---------- Input material ----------

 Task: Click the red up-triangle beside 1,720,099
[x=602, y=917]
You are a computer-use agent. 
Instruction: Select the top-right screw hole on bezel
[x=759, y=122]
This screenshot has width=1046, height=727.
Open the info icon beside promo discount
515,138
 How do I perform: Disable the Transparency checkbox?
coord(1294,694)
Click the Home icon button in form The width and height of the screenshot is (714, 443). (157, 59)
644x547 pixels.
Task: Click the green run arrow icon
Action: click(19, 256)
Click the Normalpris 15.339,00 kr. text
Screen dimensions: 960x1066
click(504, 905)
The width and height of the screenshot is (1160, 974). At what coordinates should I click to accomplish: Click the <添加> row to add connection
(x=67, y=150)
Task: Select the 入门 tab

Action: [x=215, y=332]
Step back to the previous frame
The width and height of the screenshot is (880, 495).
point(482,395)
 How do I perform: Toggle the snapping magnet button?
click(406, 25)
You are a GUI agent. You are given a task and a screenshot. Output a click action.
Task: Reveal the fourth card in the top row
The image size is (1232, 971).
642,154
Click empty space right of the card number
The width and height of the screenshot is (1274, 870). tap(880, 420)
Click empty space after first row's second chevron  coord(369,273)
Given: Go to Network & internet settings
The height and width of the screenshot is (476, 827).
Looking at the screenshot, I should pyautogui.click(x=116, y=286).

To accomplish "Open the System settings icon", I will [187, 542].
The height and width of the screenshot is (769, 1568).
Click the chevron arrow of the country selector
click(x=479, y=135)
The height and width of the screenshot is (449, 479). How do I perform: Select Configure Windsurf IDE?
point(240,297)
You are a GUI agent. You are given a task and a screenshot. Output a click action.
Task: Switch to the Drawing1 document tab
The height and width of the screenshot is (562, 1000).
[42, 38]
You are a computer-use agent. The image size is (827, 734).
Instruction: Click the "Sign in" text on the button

----------

> _Task requirements_
Copy out, word for word, every line from the very beginning of the entries down through the line that contains "click(x=479, y=135)", including that line.

> _Exercise output_
 Task: Click the red up-triangle beside 1,720,099
[x=602, y=917]
You are a computer-use agent. 
Instruction: Select the top-right screw hole on bezel
[x=759, y=122]
This screenshot has width=1046, height=727.
Open the info icon beside promo discount
515,138
 How do I perform: Disable the Transparency checkbox?
coord(1294,694)
Click the Home icon button in form The width and height of the screenshot is (714, 443). (157, 59)
644x547 pixels.
Task: Click the green run arrow icon
Action: click(19, 256)
Click the Normalpris 15.339,00 kr. text
Screen dimensions: 960x1066
click(504, 905)
The width and height of the screenshot is (1160, 974). At what coordinates should I click to accomplish: Click the <添加> row to add connection
(x=67, y=150)
Task: Select the 入门 tab

Action: [x=215, y=332]
Step back to the previous frame
The width and height of the screenshot is (880, 495).
point(482,395)
 How do I perform: Toggle the snapping magnet button?
click(406, 25)
You are a GUI agent. You are given a task and a screenshot. Output a click action.
Task: Reveal the fourth card in the top row
The image size is (1232, 971).
642,154
Click empty space right of the card number
The width and height of the screenshot is (1274, 870). tap(880, 420)
Click empty space after first row's second chevron  coord(369,273)
Given: Go to Network & internet settings
The height and width of the screenshot is (476, 827).
Looking at the screenshot, I should pyautogui.click(x=116, y=286).

To accomplish "Open the System settings icon", I will [187, 542].
The height and width of the screenshot is (769, 1568).
Click the chevron arrow of the country selector
click(x=479, y=135)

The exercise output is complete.